There are a few ways that this issue can be dealt with. The returns can be “fixed” such that the recommended portfolios are always nicely diversified – this is at the heart of the Black-Litterman approach. Or you can add some randomness to your model, such that sometimes an asset class will perform better than its near-twin, and other times it won’t. Michaud’s resampling approach is along these lines.

But why should you want to adjust your returns if you believe your estimates are good? For one reason: to give well-diversified portfolios in your efficient frontier. However, this is at the cost of having to forget what you know (or at least strongly believe). It also means that the expected portfolio returns produced using adjusted inputs might not reflect your views.

And there are good reasons to believe that some assets will give higher returns than implied by the uncertainty around those returns. Illiquid assets might have an additional risk premium, for example. This highlights why this optimisation issue arises – work using efficient frontiers usually requires an implicit assumption that excess returns are only given as a reward for uncertainty over the price. The way this uncertainty is measured may change, but it does not cope well with premia for risks such as liquidity.

Nor does it cope with liquidity risk – the risk that you might not be able to realise assets when funds are needed. This is fine, as there are plenty of approaches that can be used to model liquidity. But it is important that a good risk/return trade off does not ignore the fact that immediate access to funds might be required.

It is also important to recognise the relationship between risk and time horizons. For example, a zero-coupon ten-year treasury bond might appear risky relative to cash if monthly returns were considered; however, the situation would be reversed if the ten-year volatility was instead used.

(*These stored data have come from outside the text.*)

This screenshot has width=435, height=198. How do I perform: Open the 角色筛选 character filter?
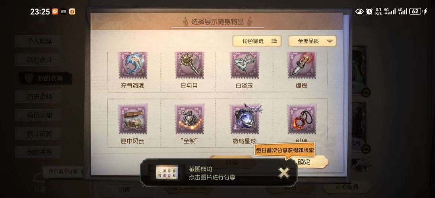point(257,41)
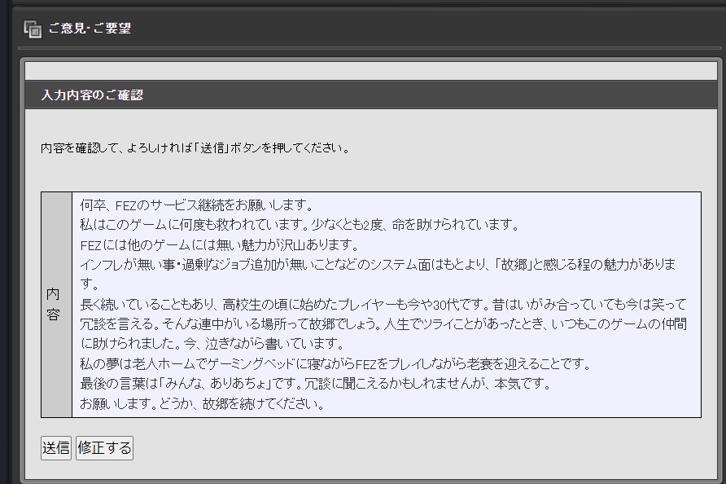
Task: Click the 送信 button
Action: [x=55, y=448]
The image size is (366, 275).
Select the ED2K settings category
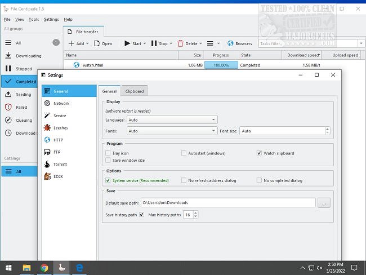[59, 176]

So how should these issues be addressed? First, get your time horizon right. If the concern is returns at the end of a five-year period, use the risk and return metrics that reflect this. Second, don’t restrict your choice of portfolios to those on the efficient frontier. If an optimal portfolio is too concentrated in a particular asset, what does the risk/return trade-off look like if the allocation to this asset is reduced? Not that much worse? That’ll do nicely. And how do you work out what additional constraints might make sense? This is the third point – overlay results from other forms of analysis such as liquidity modelling to help define these limits.